→ **WORK REQUEST 1**
Print the part of the essay on books and ebooks between "If, that is, the" and "has never arrived.", inclusive.
→ **WORK REQUEST 2**
Carry on writing the essay on books and ebooks, starting after its final sentence.

─── SUPPLIED TEXT

I like certain paperbacks - those old Penguins, the Picadors of my
youth - but hardbacks remain the most sensually attractive, good
cloth covers - powder blue, or cream, preferably - and thick, matt
paper and a classic typeface in dark ink. Illustrations? Yes,
please, but not too many. When I eventually become a nasty-minded,
dribbling old man I'm sure I will be found creeping round
second-hand bookshops, sniffing the produce, snuffling with
pleasure.
If, that is, the bookshops are still there, and have not been
put out of business by ebooks - digital versions that can be read
on computers or hand-held devices. But I'm a sceptic. A very long
time ago, 10 years or more, I vividly remember being at Davos for
the rich-or-clever people's annual frolic in the snow, and being
assured that epaper - "electronic paper" - was about to transform
the way we read. There was a minor frenzy of excitement about this
stuff, being developed by MIT in the States and the big electronics
firms. Here was an electronic display that could be rolled up and
stuck in your pocket. Soon, I was told, we would all be using it to
download our newspapers and books at railway stations, or wherever.
There were articles back then about the death of the book, and the
death of paper. They have been coming ever since. And yet, for most
of us, the ebook has never arrived.
Why? After all, most of us are broadband-connected, getting more
and more information from websites, accustomed enough to reading
screens of one kind or another. Many of us download more music than
we buy from shops in CD form, and the same will soon be true of
films. We are starting to use online versions of newspapers; and I
have the BBC's news online flickering in the corner much of the
time. It has probably become my number-one source of news, ahead of
the telly or radio bulletins. So why the tortoise progress of the
ebook?

──────
─── RECORDED INFORMATION

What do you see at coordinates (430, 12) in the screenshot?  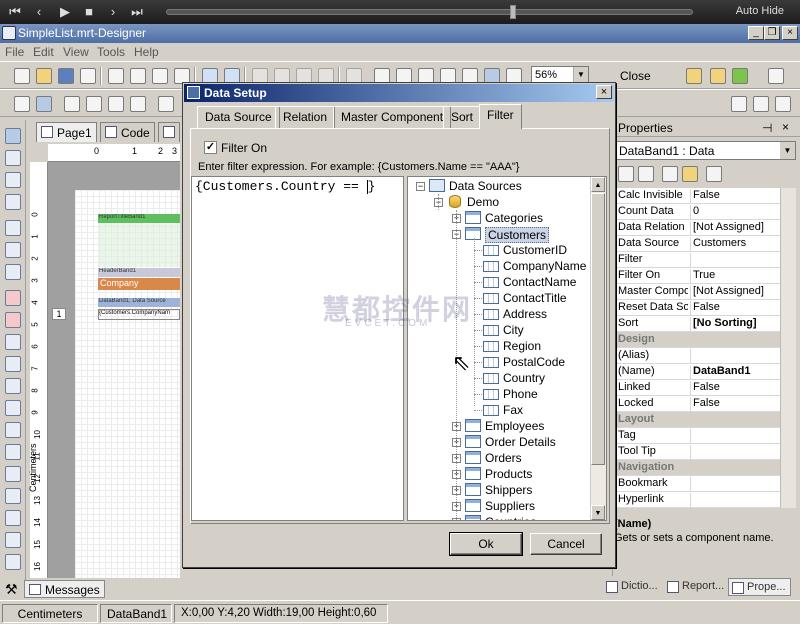 I see `seek-bar` at bounding box center [430, 12].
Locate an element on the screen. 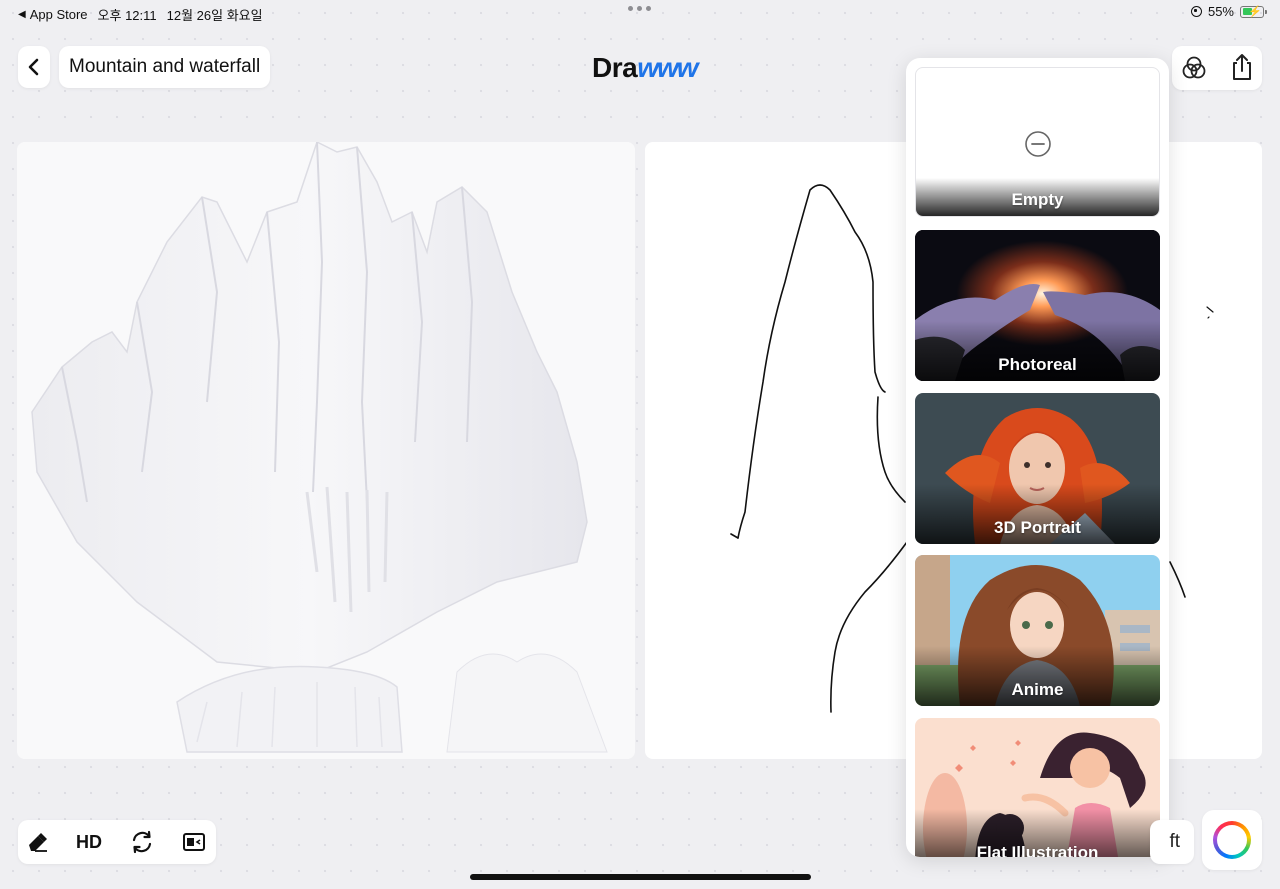 The image size is (1280, 889). color-wheel-icon is located at coordinates (1232, 840).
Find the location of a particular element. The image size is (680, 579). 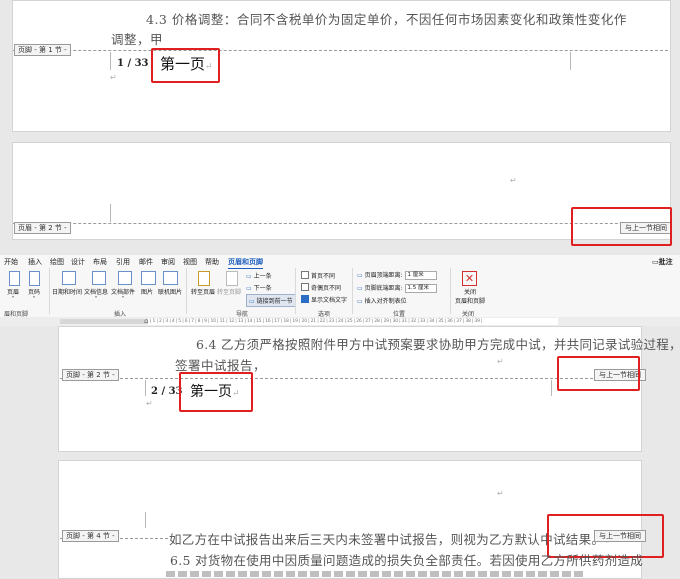

page-number-field-2: 2 / 33 is located at coordinates (167, 392).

──────

→ **EXERCISE RESPONSE 1**
If, that is, the bookshops are still there, and have not been
put out of business by ebooks - digital versions that can be read
on computers or hand-held devices. But I'm a sceptic. A very long
time ago, 10 years or more, I vividly remember being at Davos for
the rich-or-clever people's annual frolic in the snow, and being
assured that epaper - "electronic paper" - was about to transform
the way we read. There was a minor frenzy of excitement about this
stuff, being developed by MIT in the States and the big electronics
firms. Here was an electronic display that could be rolled up and
stuck in your pocket. Soon, I was told, we would all be using it to
download our newspapers and books at railway stations, or wherever.
There were articles back then about the death of the book, and the
death of paper. They have been coming ever since. And yet, for most
of us, the ebook has never arrived.

→ **EXERCISE RESPONSE 2**
It's partly that traditional books are such good technology,
even compared with CDs or newspapers. They are a little larger than
the hand, extremely portable, nice to hold and look at and
remarkably cheap. Yes, there is an environmental issue but most are
made of cheap, sustainable woodpulp. Simple technology that works
is unlikely to go out of fashion. Those futurologists of the 1960s
who predicted a world of silver jumpsuits and food-pills forgot
that socks, buttons and saucepans were simple technology that
worked, and the same is true of books.
Beyond that, most ebook readers simply aren't good enough,
whether they're dedicated devices or the multi-purpose palmtop
computers made by the likes of Palm and Hewlett-Packard. They're
fine to use for an hour or two when you are sitting upright in even
indoor light, but they're pretty useless when you are travelling,
sitting in the garden or slumped in the bath. The ebook reader that
is as easy on the eye as a real book, and as quick to flick
through, and as portable, hasn't arrived.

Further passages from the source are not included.